The Rooster
My first chore as a child was picking up the eggs. My brother and sister called me “The Eggman, Coo Coo Cachoo.” Every afternoon, I would walk back to the barn and raid nests in three large chicken coops. The first two were easy, but the third was a different story…
The year before we had gone to the State Fair in Hammond, Louisiana. They had a game where you had to pitch a nickel into a glass jar. It looked easy, but, like most arcade games, it wasn’t. We spent hours (and probably a mint) tossing coins. Finally, while we weren’t looking, my father slipped the man a 10-dollar bill and the man handed me a chick. Unbeknownst to us, the adorable chick was actually a dude. He grew up to be one of the biggest and meanest roosters we ever had. We called him Goblin.
Goblin ruled the 3rd coop like a North Korean dictator. He was cruel and ruthless. Whenever I entered the pen, he puffed up his chest, flashed his long curved spurs and squawked in protest.
One day while I was hunched over picking up eggs, Goblin crept up behind me like a panther and pounced on my back. He thrust a spur deep into my side and pecked violently at the back of my neck. He had obviously had enough of me stealing his progeny!
After an epic battle filled with blood, tears and feathers, I finally freed myself from the tyrannical fowl. Angry and embarrassed, I picked up a broken rake handle and flung it at the bird. It spun across the coop like a boomerang, striking Goblin in his long cocky neck. He dropped like a sack of chicken feed. Our prized (and expensive) state fair rooster was dead and gone.
To this day, my family holds it against me. After every dispute, they remind me, “Yeah, but you killed Goblin!”
“Yes,” I say. “I know.”
The Deer
I went to visit a farmer in Zhumar, Ecuador. He was trying to raise rainbow trout in earthen ponds. I was a Peace Corps volunteer at the time. I worked with small animals, including fish.
When I arrived, the farmer wasn’t there. Apparently, he was out trying to round up a fugitive cow.
The farmer had a pet deer he had raised from a fawn. It was tethered to a wooden stake near one of the ponds. Curious, I walked up to the animal and pressed a hand against its antlers. It instinctively pushed back. I pressed again and the buck reared up to butt me, but the rope held him at bay.
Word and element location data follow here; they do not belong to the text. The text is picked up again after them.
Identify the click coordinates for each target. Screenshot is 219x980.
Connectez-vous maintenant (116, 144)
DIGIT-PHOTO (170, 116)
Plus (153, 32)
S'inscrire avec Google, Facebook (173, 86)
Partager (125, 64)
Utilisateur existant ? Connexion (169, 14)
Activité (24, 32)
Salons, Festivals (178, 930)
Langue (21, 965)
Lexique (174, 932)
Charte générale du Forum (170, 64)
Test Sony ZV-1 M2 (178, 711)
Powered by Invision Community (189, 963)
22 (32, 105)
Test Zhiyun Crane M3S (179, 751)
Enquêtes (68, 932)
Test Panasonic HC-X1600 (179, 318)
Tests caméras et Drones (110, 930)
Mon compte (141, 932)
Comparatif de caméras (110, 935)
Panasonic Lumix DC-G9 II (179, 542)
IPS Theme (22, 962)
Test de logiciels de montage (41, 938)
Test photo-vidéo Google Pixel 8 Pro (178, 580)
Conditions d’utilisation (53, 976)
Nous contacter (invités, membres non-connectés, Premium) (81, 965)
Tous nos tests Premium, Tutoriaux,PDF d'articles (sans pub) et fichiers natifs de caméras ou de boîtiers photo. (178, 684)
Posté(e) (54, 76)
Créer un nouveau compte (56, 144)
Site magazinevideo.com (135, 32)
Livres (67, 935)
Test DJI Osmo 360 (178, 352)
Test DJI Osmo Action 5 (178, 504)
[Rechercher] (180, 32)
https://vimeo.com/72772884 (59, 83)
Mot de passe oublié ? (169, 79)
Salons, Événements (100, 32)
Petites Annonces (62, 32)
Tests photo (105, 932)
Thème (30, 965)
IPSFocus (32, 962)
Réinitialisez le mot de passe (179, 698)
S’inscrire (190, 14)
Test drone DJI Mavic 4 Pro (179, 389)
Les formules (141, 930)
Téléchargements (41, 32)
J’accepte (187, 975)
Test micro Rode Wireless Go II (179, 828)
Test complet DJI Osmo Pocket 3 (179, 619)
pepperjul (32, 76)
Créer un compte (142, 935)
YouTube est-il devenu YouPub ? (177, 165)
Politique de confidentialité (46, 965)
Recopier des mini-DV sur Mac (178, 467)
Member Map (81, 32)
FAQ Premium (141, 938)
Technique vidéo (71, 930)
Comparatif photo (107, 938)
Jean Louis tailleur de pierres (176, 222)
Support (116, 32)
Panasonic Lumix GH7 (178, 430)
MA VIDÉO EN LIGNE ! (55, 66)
I then pressed (my luck) a third time. The deer dug in with his hoofs and lunged with all his might, ripping the stake from the ground. Like that old poster of a locomotive going off a bridge, I simply said, “Oh shit!”
I tried to run away, but the deer, well, ran like a deer. He quickly overtook me and knocked me down. He swung his head from side to side like a medieval mace. I covered my head with my hands and curled up on the ground like a frightened pangolin. The deer reared up on his hind legs for one last, decisive and fatal blow. He came down with his mighty rack and drove a point through my jeans and into my butt. I let out a bloodcurdling scream and dove headlong for one of the trout ponds.
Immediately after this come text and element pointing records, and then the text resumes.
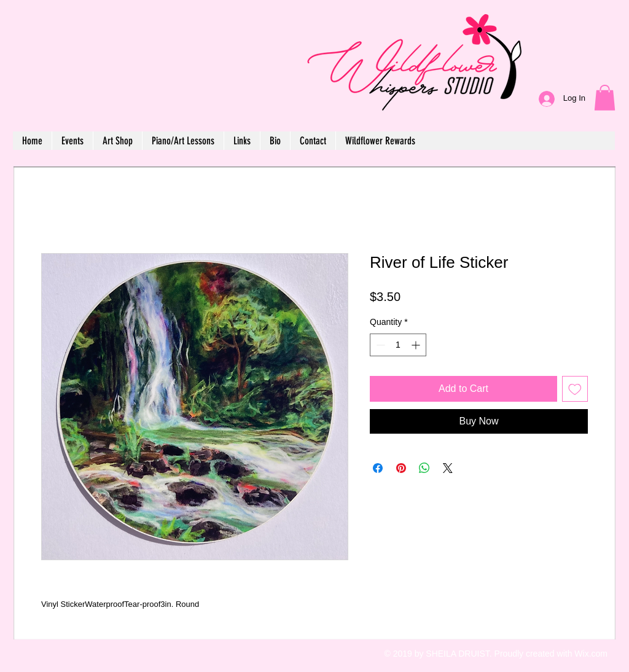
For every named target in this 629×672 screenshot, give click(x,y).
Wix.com (591, 654)
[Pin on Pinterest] (401, 468)
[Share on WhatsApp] (424, 468)
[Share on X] (448, 468)
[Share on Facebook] (378, 468)
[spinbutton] (398, 345)
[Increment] (416, 345)
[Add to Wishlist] (575, 389)
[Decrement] (379, 345)
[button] (604, 98)
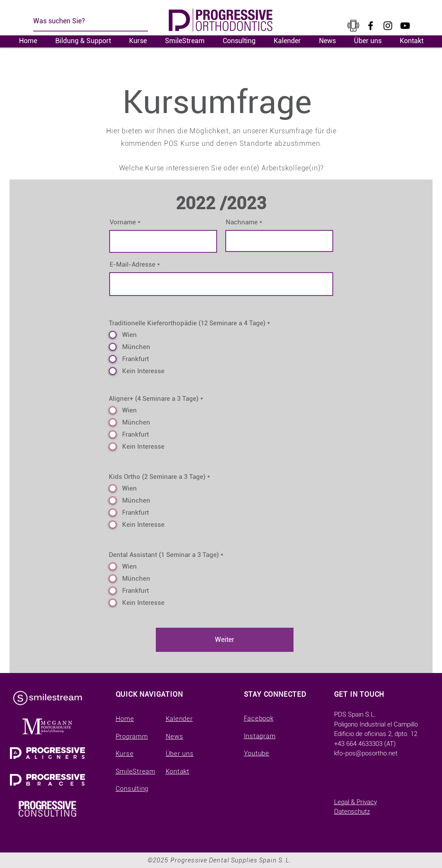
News (174, 736)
About a half an hour later, when the farmer finally came to my rescue, I was still cowering in the cold muddy water – with an extra hole in my rear.
The Ants
I was playing in a Whiffle Ball tournament with friends at Wisner Center Park off Tchoupitoulas Street in New Orleans. It was the last inning of a close game. We were down by one with two outs. Like a diminutive version of the mighty Casey, I was at bat.
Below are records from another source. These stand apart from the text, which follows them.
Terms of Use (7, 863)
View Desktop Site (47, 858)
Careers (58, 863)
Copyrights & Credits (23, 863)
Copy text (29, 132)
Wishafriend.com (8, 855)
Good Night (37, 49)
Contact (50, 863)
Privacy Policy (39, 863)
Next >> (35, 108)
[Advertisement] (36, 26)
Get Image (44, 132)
The first pitch was a curveball (Is there any other kind in whiffle ball?). I swung and missed. The second dropped just before it reached the plate. Strike two. The third pitch hooked to the left as it approached. I lunged and cracked a forehand like Roger Federer. The plastic ball arched out into centerfield. I took off like Pete Rose on a bet. As I was rounding third, the shortstop threw the ball to the catcher. My friend Larry Shoemaker now stood between me and home plate. I was trapped in a pickle.
With the game on the line, my fight-or-flight response kicked in. I looked down in desperation and saw a pile of red ants. In one fell swoop, I scooped up the entire pile and threw it on my (former) friend Larry. Larry screamed in horror, dropped the whiffle ball, and started flailing like a man on fire. I trotted triumphantly across home plate.
No, I’m not proud; but yes, I did hit a home run in Whiffle Ball!